**TASK REQUIREMENTS:**
1. In the passage on houses along S. Washington Street in Watertown below, rewrite the part starting with "In the mid-nineteenth" and going on through "the hipped roof.", changing "Colonial Revival" to "Georgian Revival".
2. According to the passage on houses along S. Washington Street in Watertown below, which architect gave the Jesse Stone House its mansard roof?

**PASSAGE FOR REVIEW:**
In the mid-nineteenth century, when Watertown was one of southeastern Wisconsin’s leading industrial centers, one of its fashionable neighborhoods stretched along S. Washington Street. Among the important industrialists living here was George B. Lewis, founder of a wood products company. Around 1900 Claude and Stark designed his two-story, Colonial Revival house at 408 S. Washington, giving the clapboard house a balustraded porch with Ionic columns and dormers with broken pediments in the hipped roof.
In contrast, the Henry Mulberger House (311 S. Washington) is Second Empire, a style that came into vogue just before the Civil War. Many of Wisconsin’s well-to-do updated their Italianate houses in this French-inspired style. Mulberger, an attorney, refurbished his house around 1876 with a mansard roof, off-center tower, dormers, and prominent window hoods. The house’s porch is more recent. To the rear is a Victorian-era carriage house, graced by a polychromatic radiating-arched doorway at the second level and a cupola atop the roof. The Jesse Stone House at 300 S. Washington, built in 1869 and expanded in 1876, also found new life in the Second Empire mode. Architect Joseph L. Kern gave the house its requisite mansard roof with arched dormers and wide, bracketed overhangs at the eaves. The window heads form basket-handle arches, while the off-center entrance porch features bell-cast eaves and a roof-deck bounded by metal cresting in a floral motif. Near the house stands a two-story brick carriage house with a shaped gable, built c. 1893. An ornamental iron fence with an elaborate gate bounds the yard. Jesse Stone served as lieutenant governor from 1898 until 1902.
The Gustav Hafemeister House (c. 1912; 202 S. Washington) is a one-and-a-half-story bungalow. The wood-shingled cladding and randomly laid, uncut stone in the gable-wall chimney lend this house the rustic feeling characteristic of the Craftsman style. Shingled piers support a full-length porch above a random-coursed stone railing wall, and the overhanging eaves of the wide front-facing gable embrace a ribbon of windows.

**RECORD EXCERPTS:**
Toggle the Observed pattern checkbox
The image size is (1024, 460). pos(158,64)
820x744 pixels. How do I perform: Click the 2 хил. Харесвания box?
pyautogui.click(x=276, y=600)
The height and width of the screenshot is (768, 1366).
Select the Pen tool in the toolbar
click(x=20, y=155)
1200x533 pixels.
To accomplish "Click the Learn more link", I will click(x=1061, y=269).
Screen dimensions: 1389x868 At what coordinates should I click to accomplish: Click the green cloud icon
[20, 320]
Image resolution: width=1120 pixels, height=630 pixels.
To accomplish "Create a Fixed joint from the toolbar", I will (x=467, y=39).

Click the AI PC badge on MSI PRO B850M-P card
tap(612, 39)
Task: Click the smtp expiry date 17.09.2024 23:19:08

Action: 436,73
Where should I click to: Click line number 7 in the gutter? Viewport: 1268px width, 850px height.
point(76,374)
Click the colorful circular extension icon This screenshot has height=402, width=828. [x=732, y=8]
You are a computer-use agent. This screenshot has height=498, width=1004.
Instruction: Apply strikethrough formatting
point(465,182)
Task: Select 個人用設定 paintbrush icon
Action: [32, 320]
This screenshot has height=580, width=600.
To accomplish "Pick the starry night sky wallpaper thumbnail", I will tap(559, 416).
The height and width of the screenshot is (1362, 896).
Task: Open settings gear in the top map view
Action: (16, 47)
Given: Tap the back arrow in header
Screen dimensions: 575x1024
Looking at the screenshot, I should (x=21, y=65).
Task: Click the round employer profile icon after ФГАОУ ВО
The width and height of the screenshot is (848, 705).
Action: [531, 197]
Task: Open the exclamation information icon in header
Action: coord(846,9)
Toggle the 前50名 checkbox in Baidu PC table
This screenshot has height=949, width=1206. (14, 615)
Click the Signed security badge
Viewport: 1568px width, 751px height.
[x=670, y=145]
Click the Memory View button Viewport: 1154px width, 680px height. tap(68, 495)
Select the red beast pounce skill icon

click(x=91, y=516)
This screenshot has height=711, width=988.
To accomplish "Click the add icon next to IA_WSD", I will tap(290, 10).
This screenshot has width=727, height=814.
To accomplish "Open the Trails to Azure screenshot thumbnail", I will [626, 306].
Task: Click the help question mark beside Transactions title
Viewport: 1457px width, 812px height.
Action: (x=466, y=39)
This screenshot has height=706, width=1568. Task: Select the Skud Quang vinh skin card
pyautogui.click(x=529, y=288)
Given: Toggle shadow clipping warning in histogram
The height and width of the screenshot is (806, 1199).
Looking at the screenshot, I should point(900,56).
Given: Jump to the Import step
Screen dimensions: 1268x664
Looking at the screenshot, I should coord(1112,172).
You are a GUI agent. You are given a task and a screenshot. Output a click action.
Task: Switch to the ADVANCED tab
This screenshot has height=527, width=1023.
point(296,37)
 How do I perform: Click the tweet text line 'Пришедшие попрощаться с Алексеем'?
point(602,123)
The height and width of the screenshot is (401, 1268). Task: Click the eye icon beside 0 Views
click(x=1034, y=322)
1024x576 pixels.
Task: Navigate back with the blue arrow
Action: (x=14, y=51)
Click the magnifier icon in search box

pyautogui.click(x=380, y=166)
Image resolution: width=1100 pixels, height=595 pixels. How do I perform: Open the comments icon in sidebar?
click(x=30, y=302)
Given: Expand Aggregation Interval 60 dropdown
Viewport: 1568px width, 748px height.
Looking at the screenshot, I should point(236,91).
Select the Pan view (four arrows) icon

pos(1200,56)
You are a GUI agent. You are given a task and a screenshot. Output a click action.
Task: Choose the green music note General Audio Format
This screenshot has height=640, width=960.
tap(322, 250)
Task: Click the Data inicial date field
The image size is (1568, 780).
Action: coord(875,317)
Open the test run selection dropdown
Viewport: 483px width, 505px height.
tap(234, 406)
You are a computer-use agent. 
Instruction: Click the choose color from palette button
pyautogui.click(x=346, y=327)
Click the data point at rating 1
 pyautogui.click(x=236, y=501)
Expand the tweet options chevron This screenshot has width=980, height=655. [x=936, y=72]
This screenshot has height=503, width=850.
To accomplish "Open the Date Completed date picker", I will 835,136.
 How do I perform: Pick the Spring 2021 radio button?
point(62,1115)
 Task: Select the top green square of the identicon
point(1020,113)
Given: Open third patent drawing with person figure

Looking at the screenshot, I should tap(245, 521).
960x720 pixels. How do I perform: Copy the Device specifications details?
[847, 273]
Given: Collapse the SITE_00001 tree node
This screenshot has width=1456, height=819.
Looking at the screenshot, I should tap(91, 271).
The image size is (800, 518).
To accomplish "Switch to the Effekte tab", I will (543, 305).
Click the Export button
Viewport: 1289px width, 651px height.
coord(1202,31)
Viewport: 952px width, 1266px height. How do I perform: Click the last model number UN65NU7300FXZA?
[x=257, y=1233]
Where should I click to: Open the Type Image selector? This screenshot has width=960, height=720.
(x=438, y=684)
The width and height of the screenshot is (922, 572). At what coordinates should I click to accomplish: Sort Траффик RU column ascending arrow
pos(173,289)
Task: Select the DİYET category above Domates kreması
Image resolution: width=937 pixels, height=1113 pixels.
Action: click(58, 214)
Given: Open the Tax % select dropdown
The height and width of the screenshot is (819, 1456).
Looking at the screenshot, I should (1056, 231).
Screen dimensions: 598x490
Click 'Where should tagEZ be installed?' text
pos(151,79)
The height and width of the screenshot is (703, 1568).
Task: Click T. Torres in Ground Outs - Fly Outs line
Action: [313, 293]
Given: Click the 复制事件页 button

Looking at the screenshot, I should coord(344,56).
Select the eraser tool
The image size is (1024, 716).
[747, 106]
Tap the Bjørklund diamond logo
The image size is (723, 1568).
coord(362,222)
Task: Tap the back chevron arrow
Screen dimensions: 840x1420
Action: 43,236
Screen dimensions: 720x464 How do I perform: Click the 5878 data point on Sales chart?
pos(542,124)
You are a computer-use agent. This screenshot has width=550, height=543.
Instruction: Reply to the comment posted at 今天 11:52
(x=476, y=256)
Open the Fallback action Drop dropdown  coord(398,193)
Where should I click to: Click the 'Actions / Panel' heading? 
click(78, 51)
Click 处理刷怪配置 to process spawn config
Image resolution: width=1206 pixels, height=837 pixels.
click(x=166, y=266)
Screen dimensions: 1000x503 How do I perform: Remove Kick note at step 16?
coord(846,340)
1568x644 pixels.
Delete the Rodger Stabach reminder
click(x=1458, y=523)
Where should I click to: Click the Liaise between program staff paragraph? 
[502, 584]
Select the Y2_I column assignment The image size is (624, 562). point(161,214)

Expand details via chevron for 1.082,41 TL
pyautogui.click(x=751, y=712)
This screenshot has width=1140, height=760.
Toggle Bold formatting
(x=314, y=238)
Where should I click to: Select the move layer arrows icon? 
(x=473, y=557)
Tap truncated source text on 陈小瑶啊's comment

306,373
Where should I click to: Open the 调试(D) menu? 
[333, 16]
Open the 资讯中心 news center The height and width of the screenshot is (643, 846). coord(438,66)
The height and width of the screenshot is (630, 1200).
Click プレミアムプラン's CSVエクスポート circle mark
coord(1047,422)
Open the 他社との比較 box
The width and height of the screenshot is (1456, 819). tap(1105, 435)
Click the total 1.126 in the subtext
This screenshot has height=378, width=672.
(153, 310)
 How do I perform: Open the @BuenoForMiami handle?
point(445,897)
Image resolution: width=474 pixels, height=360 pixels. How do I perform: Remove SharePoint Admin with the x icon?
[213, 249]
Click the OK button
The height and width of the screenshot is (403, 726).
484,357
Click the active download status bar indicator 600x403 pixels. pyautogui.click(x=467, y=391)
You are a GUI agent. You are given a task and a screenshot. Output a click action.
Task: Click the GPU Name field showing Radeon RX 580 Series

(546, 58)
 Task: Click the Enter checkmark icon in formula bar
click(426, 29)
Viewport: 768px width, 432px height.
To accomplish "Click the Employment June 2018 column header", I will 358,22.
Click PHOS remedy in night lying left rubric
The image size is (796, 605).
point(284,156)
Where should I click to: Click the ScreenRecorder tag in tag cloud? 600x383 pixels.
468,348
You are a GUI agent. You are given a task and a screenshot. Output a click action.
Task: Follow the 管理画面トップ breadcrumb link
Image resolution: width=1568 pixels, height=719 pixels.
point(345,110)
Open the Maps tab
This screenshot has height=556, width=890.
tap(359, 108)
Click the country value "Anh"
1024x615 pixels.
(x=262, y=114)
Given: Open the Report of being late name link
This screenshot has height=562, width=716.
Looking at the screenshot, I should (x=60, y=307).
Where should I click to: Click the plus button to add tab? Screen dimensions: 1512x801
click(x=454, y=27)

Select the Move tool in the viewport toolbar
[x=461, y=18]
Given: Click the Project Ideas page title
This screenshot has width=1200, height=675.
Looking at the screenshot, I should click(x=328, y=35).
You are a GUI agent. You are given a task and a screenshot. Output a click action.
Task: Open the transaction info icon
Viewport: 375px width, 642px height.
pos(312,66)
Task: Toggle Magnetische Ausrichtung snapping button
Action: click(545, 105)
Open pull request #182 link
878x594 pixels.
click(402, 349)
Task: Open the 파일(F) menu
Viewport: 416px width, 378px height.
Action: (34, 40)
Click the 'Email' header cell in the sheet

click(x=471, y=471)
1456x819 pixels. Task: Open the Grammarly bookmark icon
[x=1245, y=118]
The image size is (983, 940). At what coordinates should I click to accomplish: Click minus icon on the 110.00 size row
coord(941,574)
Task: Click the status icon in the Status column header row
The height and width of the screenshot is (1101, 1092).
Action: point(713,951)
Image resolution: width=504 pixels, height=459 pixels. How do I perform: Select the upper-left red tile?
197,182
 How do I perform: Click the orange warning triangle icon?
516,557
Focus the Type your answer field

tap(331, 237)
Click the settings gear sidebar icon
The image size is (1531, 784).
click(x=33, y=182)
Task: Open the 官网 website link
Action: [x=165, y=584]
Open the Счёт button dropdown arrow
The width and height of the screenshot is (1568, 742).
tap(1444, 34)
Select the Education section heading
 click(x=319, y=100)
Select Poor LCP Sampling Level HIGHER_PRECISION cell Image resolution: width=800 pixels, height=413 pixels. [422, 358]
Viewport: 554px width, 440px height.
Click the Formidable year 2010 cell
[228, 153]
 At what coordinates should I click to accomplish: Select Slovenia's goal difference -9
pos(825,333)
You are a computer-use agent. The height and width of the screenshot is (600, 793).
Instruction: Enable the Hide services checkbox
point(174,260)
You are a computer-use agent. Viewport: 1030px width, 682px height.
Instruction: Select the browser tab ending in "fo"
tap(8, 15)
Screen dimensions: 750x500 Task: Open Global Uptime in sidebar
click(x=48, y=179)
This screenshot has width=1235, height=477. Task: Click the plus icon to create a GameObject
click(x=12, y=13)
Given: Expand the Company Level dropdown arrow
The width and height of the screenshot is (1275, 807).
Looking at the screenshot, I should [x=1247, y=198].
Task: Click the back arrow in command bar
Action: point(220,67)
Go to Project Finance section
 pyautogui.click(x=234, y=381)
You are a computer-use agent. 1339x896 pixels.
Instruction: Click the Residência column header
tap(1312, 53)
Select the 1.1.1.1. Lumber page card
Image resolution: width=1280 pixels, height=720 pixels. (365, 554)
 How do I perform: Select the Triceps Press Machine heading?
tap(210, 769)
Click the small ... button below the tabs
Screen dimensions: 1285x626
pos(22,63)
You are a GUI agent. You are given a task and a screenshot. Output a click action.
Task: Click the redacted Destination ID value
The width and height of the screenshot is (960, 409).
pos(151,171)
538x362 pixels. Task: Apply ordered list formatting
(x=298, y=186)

**SOLVED PROBLEMS:**
1.
In the mid-nineteenth century, when Watertown was one of southeastern Wisconsin’s leading industrial centers, one of its fashionable neighborhoods stretched along S. Washington Street. Among the important industrialists living here was George B. Lewis, founder of a wood products company. Around 1900 Claude and Stark designed his two-story, Georgian Revival house at 408 S. Washington, giving the clapboard house a balustraded porch with Ionic columns and dormers with broken pediments in the hipped roof.

2. Joseph L. Kern